Les peintures présentées dans cette exposition ont été réalisées à partir de documents photographiques de la guerre de 1914-1918 : champs de bataille ravagés, chevaux de frise et barbelés, trous d'obus, tranchées, arbres mutilés dont les branches jonchent le sol, reflets dans des eaux mortes. Même si ces œuvres, au premier regard, semblent très réalistes, la démarche artistique de Myriam Bucquoit réside moins dans le choix de l'image – le « sujet » du tableau – que dans ce qui préside à ce choix et s'accomplit par les moyens de la peinture : suppression de toute présence humaine (ou animale) ; élaboration d'un espace disloqué ; monochromie source de lueurs sourdes ou d'ombres insondables ; matité et textures lignieuses, concassées ou étales. Des paysages donc, fossilisés, théâtres de désastres passés ou à venir qui diraient la « puissance du négatif ».

« … Je suis loin de cette réalité dont l'horreur m'a pourtant été restituée par bien des récits ancrés dans ces années noires. L'œuvre émousse, neutralise l'acuité des perceptions sous-jacentes. Je suis coupée de la prégnance, de l'oppression qui pourraient sourdre des décombres. Coupée du devenir, de la chronique du chaos. Je ne sens ni les assauts de la bise, ni la longueur de la nuit qui ne finit pas, ni le gouffre de la tranchée qui barre le sol. Une forme d'accalmie suspendue. Rien n'est vraiment redoutable, ni insupportable. Pas de bruit assourdissant, pas de force courroucée qui fracasse, désagrège, anéantisse.
Pas d'acharnement qui pulvérise, démembre, éclate. Je suis loin de l'ampleur du désastre, des affres du ravage, du traumatisme de la dislocation, dont je ne pâtirai jamais. En quelque sorte hors d'atteinte, imperméable, comme si le tableau était devenu un objet étanche, qui m'expulsait. Une incapacité durable à sentir le sol chavirer sous mes pieds, à entendre ne serait-ce qu'un cri d'animal, un bourdonnement d'insecte, un hennissement de cheval. Branchages statiques, entassements silencieux, amoncellements figés, cadavres invisibles, définitivement ensevelis, enfouis sous la terre. Pas de son, pas d'odeur. Un huis clos accompli, presque apaisé. L'air ne circule pas.

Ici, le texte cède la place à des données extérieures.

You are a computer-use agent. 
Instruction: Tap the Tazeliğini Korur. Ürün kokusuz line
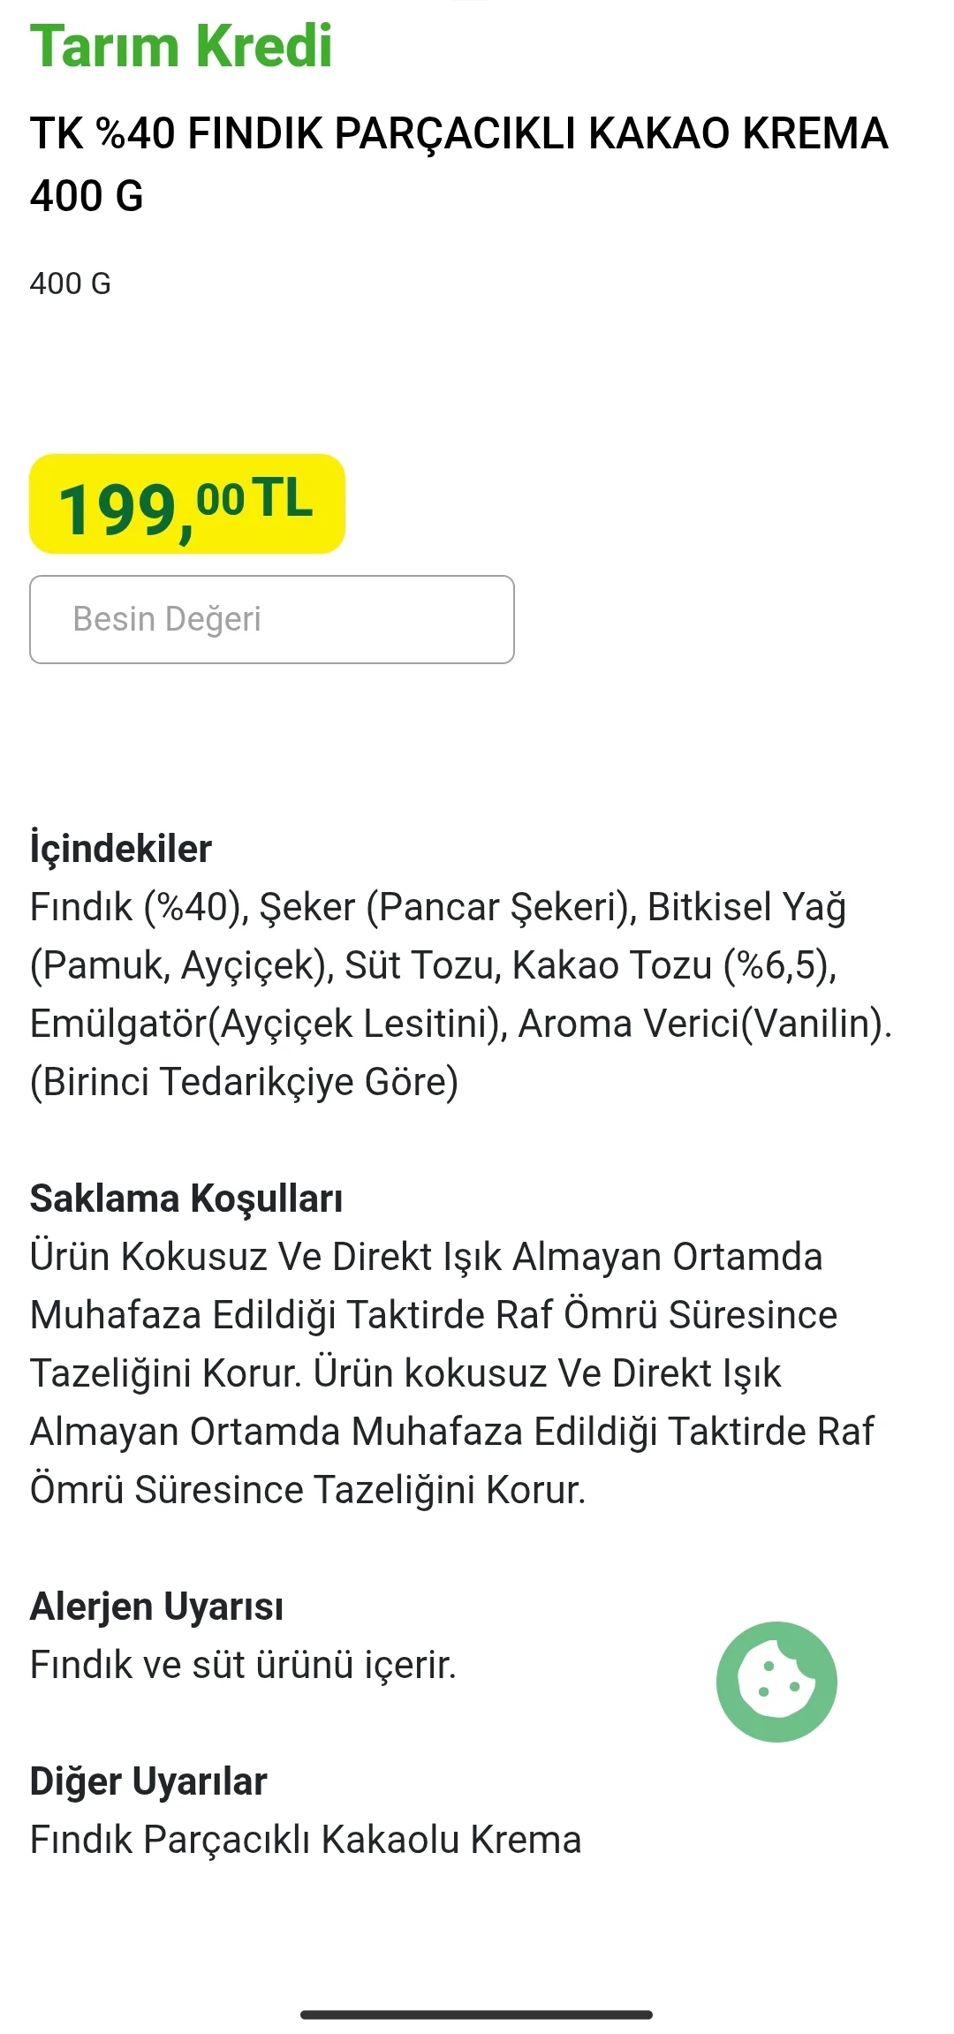(405, 1373)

Juste ces bois flottants, ces flaques immobiles, ces arbres mutilés, serrés les uns contre les autres, impassibles. La peinture s'attache à la révélation posthume de la dévastation, de la mutilation …
… Quelque chose sourd du dedans du tableau, de ses dessous, de l'envergure de ce qui est tu ; quelque chose de si fort qu'il est impossible de s'y rallier, d'y trouver sa place. L'œuvre nous expulse d'une réalité qui n'est jamais tout à fait la nôtre. Pas de trouée qui ouvre une ligne de fuite ; le tableau confine à la fermeture, tout comme le sol, devenu stérile, incite à l'abandon. Impossible de s'enfoncer dans cette épaisseur, de sonder le sillon, les entrailles de cette terre dévastée. On épouse la multiplicité des plans, on suit le tracé des enchevêtrements, on devine les échos de ces dislocations multiples. Mais l'œuvre en quelque sorte résiste. On croit approcher, saisir, reconnaître, et on bute sur une fêlure irrémédiable, une approximation. On n'entre pas, on n'arpente pas l'archétype de la dépouille. Ces tableaux sont inscrits dans l'ordre d'une nécessité qui nous précède, nous dépasse, frôle l'irréel, l'invécu. L'idée presque abstraite d'une passion sans calvaire, sans piéta… »


Extraits du texte de Claire Dumay « Les lieux, la guerre » (novembre 2015)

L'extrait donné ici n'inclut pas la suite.